[Dataset entries]
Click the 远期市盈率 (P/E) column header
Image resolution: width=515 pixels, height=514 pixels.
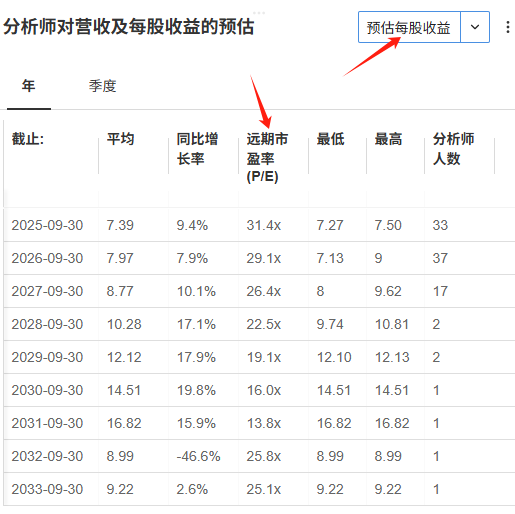[267, 157]
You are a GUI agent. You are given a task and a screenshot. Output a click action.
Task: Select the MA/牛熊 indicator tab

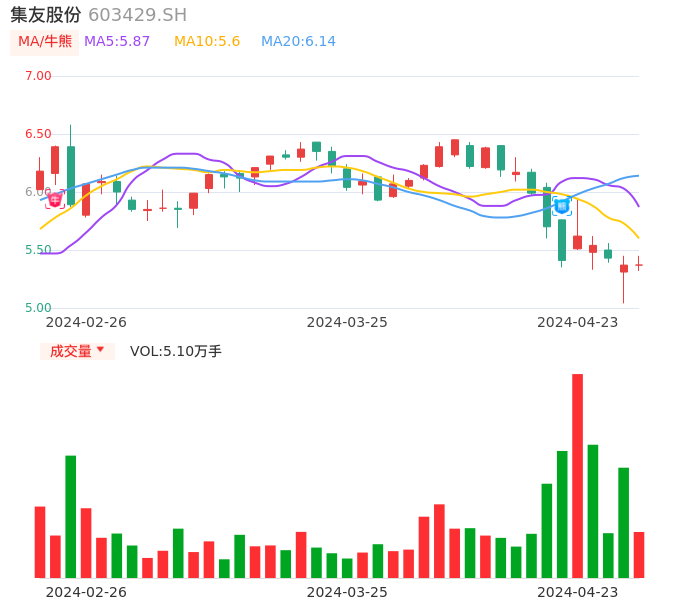click(x=45, y=41)
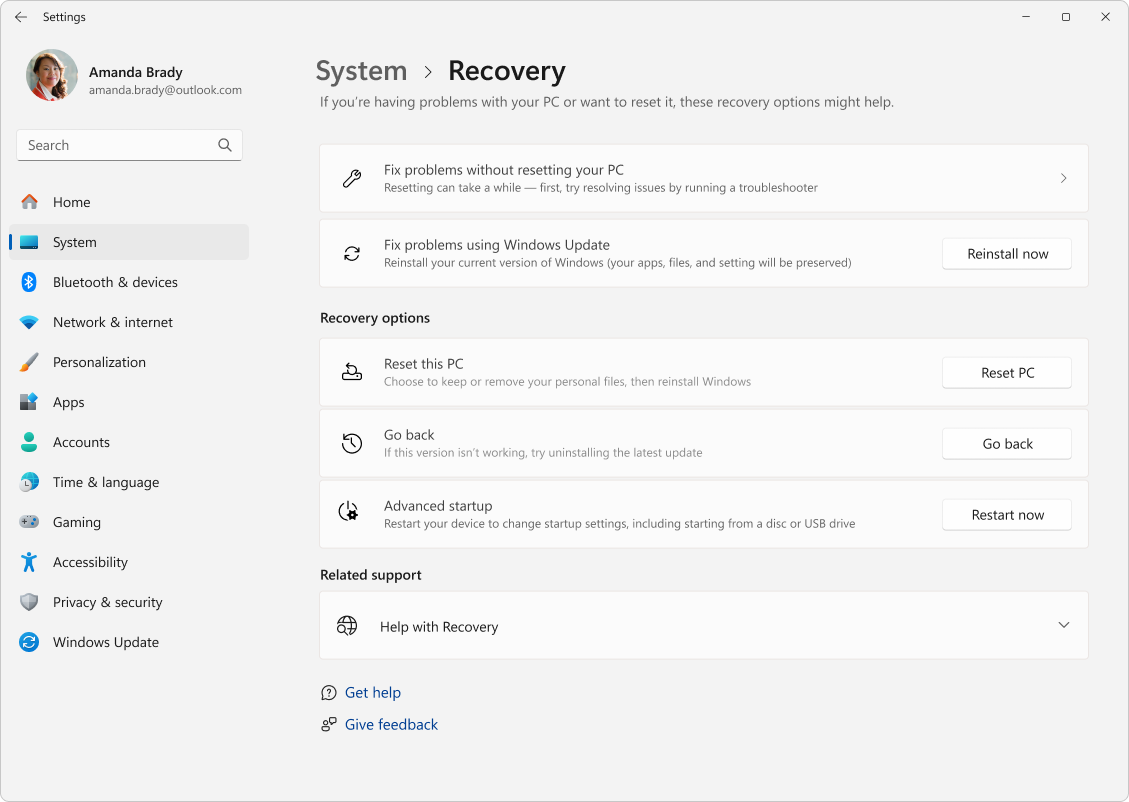Click the Advanced startup power icon
The image size is (1129, 802).
coord(351,514)

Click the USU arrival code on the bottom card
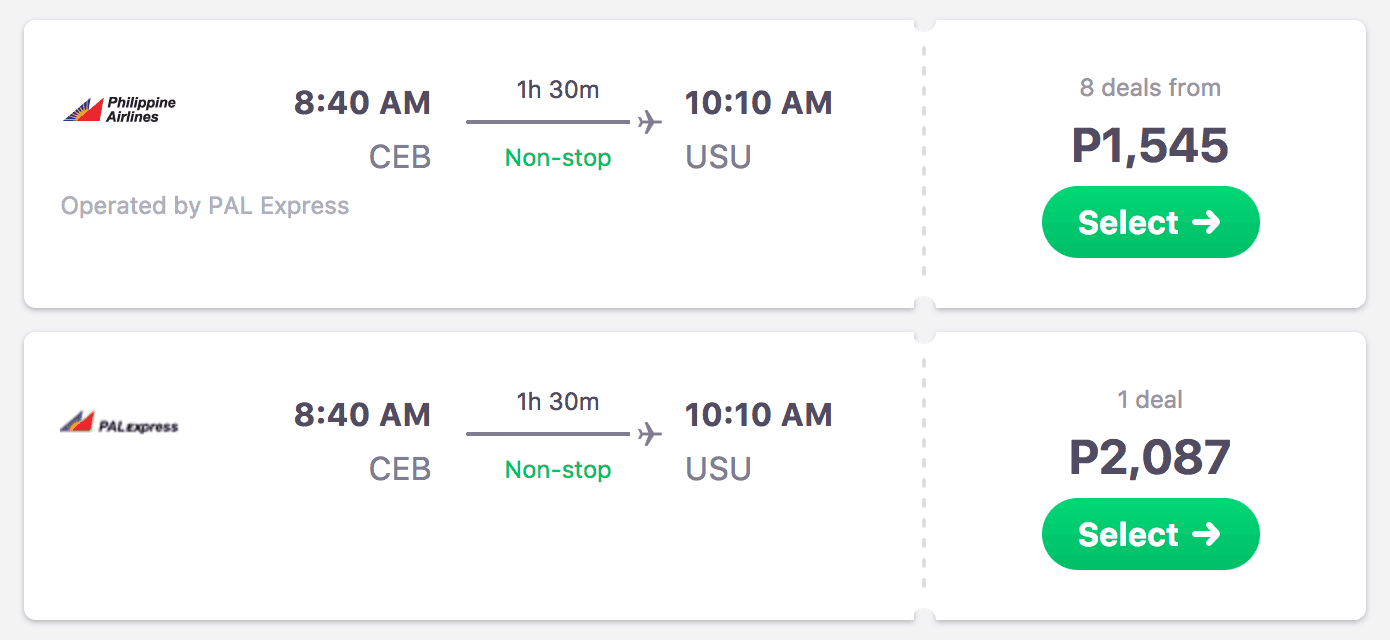point(718,468)
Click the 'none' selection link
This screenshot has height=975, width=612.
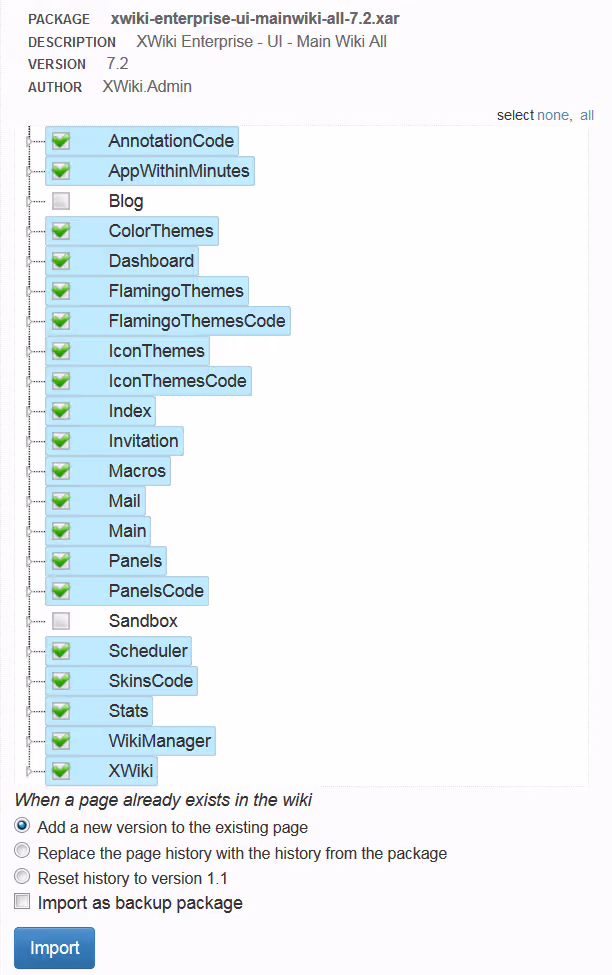pyautogui.click(x=552, y=116)
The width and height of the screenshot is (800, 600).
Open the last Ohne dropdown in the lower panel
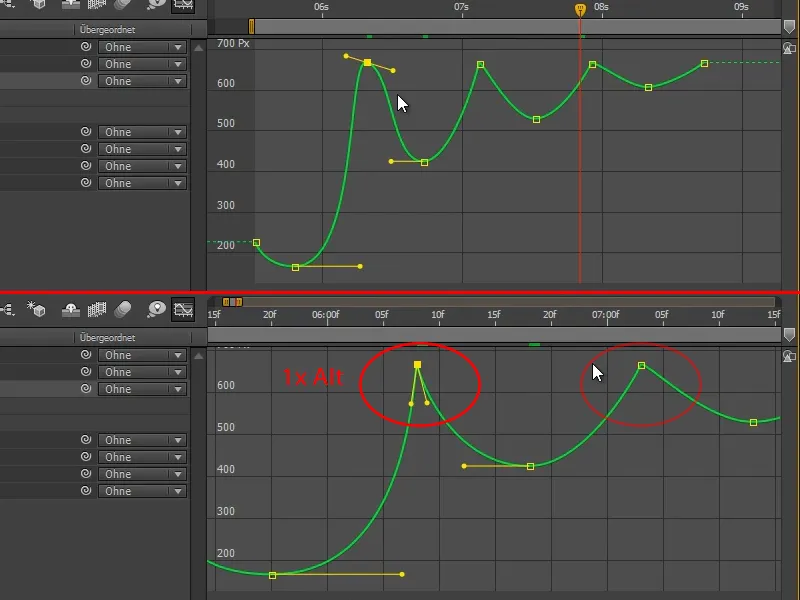click(x=140, y=491)
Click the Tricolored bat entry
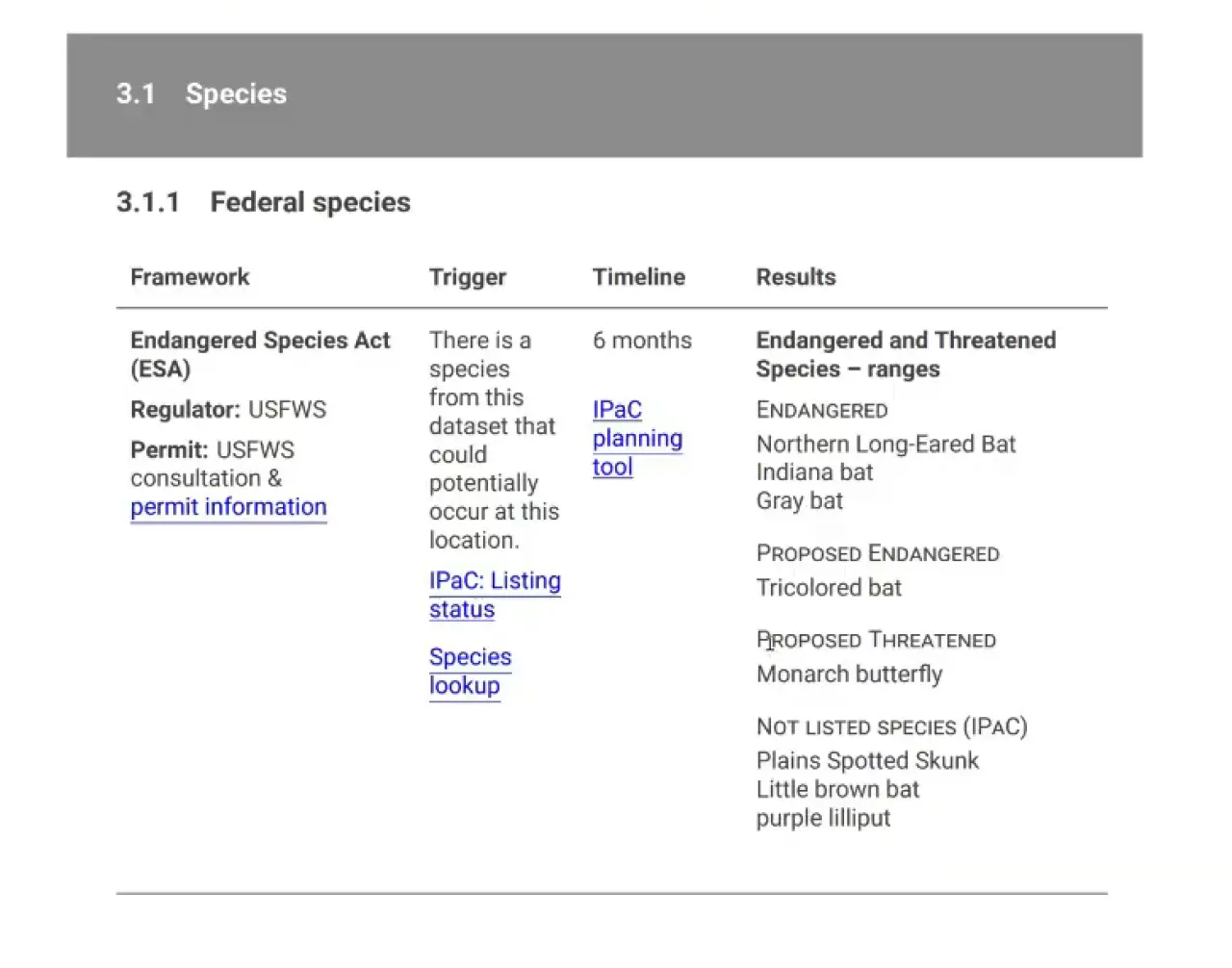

YOUR INSTRUCTIONS >> Nothing but the lines from the first line of the records above to the line with "Click the 'none' selection link", inclusive, should be transcribed exactly, and the pictures must be left out.

OUTPUT OF THE EXERCISE >>
Click the 远期市盈率 (P/E) column header
Image resolution: width=515 pixels, height=514 pixels.
[267, 157]
You are a GUI agent. You are given a task and a screenshot. Output a click action.
Task: Select the MA/牛熊 indicator tab

click(x=45, y=41)
Click the Advanced startup power icon
The image size is (1129, 802).
coord(351,514)

Click the USU arrival code on the bottom card
point(718,468)
Click the 'none' selection link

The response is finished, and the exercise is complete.